The insurance industry is well positioned to benefit from moderately higher interest rates, concludes a report from DBRS Morningstar, entitled Canadian Insurers Well Positioned to Manage Rising Inflation Risk, Seen Benefiting From Higher Interest Rates, published Nov. 16.

In the report, which examines the impact inflation and higher interest rates might have on insurers, the report says rising inflation will be manageable for insurers, as higher costs are ultimately passed on to consumers.

“Above a certain level, higher interest rates may do more harm than good for insurers if they lead to an economic downturn with increased defaults and declining asset valuations,” the report states. “Both deflationary and runaway inflation scenarios pose additional risk to the industry.” 

The commentary goes on to say that rising inflation, meanwhile, can negatively affect Canadian insurers through higher operational and claims expenses, but products most affected by inflation, such as property and casualty (P&C) policies and group health insurance can typically be repriced in a relatively short period of time.
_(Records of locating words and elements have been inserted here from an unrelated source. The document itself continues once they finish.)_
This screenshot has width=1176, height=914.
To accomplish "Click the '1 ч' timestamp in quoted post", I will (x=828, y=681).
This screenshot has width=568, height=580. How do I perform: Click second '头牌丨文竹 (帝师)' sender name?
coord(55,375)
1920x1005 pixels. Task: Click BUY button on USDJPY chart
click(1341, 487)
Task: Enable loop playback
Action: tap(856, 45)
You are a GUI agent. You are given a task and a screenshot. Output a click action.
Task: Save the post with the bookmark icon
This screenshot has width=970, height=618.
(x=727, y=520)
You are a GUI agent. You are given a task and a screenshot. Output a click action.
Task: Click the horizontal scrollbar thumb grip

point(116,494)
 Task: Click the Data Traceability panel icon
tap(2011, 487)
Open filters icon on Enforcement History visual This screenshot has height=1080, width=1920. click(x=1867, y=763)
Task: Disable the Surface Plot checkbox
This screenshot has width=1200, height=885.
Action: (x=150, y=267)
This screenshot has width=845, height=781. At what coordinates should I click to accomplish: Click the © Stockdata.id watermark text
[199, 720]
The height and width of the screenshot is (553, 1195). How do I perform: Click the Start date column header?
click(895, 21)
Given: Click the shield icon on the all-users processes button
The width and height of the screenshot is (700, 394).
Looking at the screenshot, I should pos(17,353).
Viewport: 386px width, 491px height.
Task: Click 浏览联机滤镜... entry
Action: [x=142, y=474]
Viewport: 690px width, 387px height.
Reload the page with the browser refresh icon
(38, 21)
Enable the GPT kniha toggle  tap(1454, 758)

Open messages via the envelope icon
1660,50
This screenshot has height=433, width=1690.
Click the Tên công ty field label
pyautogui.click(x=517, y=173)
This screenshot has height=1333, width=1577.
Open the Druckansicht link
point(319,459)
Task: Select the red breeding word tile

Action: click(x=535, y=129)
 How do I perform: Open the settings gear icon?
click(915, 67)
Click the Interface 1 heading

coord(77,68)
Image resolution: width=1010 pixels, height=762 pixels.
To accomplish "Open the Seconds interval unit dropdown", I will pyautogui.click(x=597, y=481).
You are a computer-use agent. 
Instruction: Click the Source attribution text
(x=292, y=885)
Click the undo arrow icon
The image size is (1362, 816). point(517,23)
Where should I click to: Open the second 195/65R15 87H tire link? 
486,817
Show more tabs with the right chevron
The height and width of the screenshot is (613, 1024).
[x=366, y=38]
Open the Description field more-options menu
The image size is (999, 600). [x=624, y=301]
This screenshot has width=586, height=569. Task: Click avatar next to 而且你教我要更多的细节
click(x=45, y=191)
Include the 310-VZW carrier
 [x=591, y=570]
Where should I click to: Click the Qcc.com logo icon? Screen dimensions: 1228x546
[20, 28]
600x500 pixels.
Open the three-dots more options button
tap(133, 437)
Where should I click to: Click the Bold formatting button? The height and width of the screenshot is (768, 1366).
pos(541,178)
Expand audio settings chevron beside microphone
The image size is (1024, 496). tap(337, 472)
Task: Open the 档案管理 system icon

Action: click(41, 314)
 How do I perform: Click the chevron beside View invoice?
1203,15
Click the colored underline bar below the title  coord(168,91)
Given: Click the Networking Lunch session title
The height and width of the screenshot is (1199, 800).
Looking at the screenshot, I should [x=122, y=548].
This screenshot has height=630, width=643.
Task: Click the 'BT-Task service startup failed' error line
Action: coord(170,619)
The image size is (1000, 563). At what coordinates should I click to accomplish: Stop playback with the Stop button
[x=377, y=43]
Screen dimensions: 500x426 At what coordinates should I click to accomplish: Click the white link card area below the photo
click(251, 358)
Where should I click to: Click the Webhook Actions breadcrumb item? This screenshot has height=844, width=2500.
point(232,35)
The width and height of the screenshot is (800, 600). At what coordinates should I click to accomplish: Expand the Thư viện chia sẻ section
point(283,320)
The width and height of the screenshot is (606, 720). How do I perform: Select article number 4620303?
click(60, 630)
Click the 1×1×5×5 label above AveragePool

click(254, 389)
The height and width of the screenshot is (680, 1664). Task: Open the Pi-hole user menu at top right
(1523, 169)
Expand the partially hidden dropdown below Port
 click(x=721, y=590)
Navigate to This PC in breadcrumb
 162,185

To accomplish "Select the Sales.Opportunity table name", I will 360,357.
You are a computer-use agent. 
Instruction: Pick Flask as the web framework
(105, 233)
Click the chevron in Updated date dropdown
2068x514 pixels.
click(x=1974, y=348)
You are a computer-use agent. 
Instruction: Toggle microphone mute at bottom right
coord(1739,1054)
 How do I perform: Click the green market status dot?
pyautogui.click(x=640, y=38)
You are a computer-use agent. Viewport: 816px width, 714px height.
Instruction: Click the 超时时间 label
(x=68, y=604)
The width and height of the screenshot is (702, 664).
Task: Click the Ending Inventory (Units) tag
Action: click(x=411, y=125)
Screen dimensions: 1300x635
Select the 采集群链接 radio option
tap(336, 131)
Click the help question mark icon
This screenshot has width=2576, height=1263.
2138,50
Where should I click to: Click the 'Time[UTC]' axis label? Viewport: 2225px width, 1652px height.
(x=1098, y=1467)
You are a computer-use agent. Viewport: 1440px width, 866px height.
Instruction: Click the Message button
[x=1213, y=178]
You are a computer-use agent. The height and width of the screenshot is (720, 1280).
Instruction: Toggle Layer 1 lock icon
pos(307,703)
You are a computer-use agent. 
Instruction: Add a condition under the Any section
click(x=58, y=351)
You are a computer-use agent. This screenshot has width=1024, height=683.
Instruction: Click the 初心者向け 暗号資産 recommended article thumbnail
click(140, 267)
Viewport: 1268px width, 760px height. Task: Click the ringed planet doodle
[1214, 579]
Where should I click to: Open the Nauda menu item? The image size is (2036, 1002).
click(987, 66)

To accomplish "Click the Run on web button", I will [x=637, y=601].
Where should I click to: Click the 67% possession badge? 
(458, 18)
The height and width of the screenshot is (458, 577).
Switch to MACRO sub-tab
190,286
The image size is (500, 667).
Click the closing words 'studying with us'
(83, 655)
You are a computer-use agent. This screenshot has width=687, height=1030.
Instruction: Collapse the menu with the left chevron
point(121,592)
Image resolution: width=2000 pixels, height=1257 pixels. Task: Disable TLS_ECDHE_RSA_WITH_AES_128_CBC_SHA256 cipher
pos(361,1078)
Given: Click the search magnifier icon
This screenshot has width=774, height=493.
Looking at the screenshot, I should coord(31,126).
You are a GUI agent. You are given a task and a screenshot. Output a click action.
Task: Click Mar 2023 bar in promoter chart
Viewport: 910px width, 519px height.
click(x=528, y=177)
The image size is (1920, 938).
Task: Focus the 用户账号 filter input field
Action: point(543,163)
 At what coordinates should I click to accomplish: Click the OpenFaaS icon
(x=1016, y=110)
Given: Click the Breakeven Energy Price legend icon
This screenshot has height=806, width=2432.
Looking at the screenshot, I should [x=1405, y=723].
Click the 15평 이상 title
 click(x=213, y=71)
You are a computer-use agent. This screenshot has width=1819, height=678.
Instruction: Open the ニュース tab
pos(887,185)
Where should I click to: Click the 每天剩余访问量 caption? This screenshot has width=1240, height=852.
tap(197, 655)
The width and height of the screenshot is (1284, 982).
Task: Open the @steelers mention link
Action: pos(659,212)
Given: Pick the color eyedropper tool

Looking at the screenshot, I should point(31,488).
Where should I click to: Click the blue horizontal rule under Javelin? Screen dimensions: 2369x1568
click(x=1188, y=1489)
They say higher inflation can also lead to higher interest rates which are typically positive for insurers over time.

Higher operational costs 

They warn that higher inflation can also lead to higher operational costs, affecting net income. “Insurers may have more difficulty adjusting premiums for higher operational costs than they would for claims, as competitive pressure will continue to reward efficiency,” they write. “Smaller-scale insurers, insurers with a weaker digital presence or insurers with legacy businesses that cannot be repriced will be the most adversely affected by higher operational expenses.” 

Short term earnings impacts of higher interest rates, they say will depend on each insurer’s asset-liability matching, accounting and actuarial methods used.

“There is also risk for insurers with investments in real estate and alternative assets, which may decline in market value under higher interest rates. Should interest rates rise too much, insurers could also experience additional defaults on their fixed income portfolios as debt becomes less affordable and the economy slows down,” they write. “The best-case scenario for insurers is one where central banks are able to control inflation with moderately higher interest rates without causing a major economic downturn.”